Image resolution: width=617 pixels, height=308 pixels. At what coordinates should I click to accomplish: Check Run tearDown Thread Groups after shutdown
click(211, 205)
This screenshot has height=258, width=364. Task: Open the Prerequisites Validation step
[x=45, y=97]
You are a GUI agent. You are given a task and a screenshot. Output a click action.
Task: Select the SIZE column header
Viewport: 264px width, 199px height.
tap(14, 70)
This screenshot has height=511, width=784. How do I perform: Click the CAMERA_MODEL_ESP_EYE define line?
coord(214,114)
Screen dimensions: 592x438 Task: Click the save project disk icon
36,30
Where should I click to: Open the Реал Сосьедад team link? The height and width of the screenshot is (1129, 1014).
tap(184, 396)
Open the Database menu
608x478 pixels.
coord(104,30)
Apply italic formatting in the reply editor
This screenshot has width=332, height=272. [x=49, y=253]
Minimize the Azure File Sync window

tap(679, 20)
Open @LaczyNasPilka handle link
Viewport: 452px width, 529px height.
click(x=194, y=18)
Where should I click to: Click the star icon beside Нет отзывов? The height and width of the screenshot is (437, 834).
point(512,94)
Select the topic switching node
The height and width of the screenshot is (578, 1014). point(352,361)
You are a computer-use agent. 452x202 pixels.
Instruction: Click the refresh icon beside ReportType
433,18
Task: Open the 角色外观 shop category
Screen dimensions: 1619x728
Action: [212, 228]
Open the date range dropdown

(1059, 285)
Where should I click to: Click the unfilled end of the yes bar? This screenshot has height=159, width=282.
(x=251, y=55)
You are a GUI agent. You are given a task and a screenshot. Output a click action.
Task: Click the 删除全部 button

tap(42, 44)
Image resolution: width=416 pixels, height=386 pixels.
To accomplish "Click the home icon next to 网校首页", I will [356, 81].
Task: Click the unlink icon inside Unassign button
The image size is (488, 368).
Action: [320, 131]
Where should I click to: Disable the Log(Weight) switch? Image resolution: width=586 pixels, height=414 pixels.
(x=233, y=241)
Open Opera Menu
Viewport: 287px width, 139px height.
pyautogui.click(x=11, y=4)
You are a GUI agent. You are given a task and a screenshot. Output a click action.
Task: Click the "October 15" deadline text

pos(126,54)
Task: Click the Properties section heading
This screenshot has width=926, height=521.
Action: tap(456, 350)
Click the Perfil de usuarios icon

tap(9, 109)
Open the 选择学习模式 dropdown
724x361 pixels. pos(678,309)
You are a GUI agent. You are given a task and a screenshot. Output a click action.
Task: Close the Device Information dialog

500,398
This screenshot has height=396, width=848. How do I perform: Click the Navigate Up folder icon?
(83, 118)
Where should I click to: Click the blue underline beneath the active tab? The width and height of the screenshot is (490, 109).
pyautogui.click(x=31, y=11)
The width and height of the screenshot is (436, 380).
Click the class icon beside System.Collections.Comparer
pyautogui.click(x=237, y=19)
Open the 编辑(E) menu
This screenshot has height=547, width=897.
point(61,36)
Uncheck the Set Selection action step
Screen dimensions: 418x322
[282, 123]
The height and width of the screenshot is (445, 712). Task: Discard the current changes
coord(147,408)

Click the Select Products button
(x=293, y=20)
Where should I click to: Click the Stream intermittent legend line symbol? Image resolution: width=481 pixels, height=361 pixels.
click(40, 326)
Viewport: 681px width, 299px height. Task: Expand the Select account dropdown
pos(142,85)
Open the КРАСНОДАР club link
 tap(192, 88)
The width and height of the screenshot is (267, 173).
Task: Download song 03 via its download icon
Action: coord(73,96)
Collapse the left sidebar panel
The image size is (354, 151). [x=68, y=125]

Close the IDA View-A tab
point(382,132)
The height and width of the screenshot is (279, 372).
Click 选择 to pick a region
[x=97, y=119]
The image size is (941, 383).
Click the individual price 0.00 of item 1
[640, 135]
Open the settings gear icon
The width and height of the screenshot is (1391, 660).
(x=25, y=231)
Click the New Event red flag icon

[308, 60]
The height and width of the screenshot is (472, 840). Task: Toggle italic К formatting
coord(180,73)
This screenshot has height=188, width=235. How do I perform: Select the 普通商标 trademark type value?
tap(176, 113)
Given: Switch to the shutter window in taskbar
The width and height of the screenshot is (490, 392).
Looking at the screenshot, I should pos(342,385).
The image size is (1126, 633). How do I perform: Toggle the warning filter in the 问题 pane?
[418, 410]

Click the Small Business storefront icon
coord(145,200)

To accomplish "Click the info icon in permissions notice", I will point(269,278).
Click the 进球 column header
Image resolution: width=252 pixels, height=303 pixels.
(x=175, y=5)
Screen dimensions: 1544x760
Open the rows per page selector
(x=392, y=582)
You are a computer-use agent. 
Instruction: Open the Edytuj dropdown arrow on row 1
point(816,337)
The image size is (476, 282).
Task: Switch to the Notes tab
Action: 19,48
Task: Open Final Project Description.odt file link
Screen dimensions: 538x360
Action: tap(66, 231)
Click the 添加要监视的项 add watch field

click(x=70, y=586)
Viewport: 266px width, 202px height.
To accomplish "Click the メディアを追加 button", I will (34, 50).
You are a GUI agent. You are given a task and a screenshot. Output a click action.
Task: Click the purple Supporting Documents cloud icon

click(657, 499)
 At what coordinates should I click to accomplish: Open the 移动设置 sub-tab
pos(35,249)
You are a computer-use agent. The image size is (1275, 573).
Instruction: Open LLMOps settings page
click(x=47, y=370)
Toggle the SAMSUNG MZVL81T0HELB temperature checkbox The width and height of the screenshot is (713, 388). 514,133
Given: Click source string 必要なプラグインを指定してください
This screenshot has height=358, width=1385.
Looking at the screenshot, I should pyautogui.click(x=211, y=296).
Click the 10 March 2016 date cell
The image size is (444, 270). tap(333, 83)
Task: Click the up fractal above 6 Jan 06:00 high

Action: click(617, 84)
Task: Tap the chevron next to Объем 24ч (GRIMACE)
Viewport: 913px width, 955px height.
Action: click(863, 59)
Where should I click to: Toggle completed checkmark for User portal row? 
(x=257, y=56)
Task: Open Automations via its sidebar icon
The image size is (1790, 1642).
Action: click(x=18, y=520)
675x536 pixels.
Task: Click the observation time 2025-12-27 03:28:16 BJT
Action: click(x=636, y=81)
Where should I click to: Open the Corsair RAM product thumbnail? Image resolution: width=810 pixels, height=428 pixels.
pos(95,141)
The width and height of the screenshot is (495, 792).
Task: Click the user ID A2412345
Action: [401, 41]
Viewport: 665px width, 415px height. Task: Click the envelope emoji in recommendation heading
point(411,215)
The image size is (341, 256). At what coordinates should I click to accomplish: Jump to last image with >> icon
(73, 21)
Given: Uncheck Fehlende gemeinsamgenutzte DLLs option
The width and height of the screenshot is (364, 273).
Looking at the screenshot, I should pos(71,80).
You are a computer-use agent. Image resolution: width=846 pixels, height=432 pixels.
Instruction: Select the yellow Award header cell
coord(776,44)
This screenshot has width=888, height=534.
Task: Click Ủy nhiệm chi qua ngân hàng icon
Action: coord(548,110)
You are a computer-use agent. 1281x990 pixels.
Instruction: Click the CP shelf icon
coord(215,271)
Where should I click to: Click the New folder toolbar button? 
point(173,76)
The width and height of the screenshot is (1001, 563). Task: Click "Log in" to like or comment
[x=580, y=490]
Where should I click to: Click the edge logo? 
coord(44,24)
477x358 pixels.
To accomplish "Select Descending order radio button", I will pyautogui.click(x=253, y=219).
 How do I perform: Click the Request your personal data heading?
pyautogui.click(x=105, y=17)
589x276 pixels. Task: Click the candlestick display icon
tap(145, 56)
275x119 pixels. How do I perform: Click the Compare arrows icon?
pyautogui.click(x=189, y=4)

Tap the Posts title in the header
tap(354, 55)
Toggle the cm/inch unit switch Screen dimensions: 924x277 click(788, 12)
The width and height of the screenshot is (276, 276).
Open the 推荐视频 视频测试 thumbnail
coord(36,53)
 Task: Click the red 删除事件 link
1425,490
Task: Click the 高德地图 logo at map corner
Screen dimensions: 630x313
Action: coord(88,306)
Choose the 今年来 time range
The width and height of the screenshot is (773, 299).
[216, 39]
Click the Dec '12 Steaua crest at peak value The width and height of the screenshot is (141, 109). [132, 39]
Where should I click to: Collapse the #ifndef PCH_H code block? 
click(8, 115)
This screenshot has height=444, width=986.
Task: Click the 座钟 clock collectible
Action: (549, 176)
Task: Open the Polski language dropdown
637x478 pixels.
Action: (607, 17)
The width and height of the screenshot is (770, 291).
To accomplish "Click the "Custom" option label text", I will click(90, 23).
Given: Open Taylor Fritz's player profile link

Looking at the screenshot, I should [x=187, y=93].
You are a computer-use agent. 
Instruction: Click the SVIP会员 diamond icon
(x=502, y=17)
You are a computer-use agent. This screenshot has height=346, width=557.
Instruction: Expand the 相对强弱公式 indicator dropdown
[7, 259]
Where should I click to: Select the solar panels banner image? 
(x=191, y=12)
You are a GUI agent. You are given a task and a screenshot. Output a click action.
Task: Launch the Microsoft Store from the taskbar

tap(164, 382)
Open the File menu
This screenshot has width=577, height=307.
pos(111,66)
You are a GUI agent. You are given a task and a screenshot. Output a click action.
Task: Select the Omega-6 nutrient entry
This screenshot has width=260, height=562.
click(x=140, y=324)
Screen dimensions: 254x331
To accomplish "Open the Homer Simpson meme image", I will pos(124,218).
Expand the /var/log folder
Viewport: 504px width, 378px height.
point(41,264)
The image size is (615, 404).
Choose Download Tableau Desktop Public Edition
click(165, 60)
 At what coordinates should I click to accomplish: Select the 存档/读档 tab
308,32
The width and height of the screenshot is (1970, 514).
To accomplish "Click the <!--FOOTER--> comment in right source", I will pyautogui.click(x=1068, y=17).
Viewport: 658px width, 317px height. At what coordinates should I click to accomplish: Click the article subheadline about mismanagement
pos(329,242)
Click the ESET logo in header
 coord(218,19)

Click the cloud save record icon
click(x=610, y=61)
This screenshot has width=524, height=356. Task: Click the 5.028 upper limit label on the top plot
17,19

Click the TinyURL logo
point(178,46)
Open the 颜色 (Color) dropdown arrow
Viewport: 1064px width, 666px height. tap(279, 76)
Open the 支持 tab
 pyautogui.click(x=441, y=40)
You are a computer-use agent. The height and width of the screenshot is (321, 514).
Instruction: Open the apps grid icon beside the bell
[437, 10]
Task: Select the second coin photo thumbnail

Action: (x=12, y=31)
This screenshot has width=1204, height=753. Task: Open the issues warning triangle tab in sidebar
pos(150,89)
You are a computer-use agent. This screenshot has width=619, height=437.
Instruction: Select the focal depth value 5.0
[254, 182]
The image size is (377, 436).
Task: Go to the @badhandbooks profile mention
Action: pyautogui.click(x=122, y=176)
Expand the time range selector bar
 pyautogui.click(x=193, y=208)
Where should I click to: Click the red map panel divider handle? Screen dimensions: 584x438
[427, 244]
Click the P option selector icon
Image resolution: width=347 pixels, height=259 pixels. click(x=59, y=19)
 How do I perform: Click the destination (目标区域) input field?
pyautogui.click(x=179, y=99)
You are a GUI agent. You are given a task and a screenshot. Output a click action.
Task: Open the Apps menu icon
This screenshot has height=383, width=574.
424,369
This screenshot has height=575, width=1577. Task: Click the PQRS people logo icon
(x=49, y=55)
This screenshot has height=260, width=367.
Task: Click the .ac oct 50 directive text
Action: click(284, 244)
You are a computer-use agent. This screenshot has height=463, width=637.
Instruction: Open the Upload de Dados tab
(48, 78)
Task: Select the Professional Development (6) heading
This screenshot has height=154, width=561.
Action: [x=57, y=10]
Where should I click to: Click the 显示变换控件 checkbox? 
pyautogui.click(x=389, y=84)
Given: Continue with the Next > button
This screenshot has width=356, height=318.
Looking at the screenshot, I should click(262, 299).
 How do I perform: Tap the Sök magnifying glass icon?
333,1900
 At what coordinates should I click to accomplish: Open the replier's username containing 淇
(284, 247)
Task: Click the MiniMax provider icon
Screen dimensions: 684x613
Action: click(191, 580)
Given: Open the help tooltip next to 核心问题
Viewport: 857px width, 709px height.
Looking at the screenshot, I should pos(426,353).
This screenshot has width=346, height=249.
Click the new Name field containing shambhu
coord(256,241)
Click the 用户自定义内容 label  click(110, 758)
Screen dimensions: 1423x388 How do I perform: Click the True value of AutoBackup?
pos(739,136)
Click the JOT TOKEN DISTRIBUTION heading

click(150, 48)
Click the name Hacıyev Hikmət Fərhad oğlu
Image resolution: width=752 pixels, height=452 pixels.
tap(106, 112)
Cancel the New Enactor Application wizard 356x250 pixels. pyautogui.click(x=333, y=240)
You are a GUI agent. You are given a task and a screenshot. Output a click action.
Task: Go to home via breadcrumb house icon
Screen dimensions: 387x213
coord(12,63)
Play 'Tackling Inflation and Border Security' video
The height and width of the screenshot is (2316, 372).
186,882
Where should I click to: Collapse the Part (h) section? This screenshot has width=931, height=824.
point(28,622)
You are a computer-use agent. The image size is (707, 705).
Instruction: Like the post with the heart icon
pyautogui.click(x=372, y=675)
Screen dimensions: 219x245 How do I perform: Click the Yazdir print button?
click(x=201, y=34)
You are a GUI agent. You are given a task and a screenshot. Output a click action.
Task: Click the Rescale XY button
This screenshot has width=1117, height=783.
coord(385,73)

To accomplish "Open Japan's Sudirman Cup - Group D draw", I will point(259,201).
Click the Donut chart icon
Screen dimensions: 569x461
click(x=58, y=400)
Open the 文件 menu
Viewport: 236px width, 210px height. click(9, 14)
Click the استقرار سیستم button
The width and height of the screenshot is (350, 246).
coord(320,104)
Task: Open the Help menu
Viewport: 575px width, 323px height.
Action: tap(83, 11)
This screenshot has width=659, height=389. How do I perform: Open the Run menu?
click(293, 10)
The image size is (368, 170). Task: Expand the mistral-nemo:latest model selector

::::

YOUR INSTRUCTIONS.
Go through the entries above and pull out each line with "Uncheck" in it.

EXERCISE ANSWER.
Uncheck the Set Selection action step
Given: Uncheck Fehlende gemeinsamgenutzte DLLs option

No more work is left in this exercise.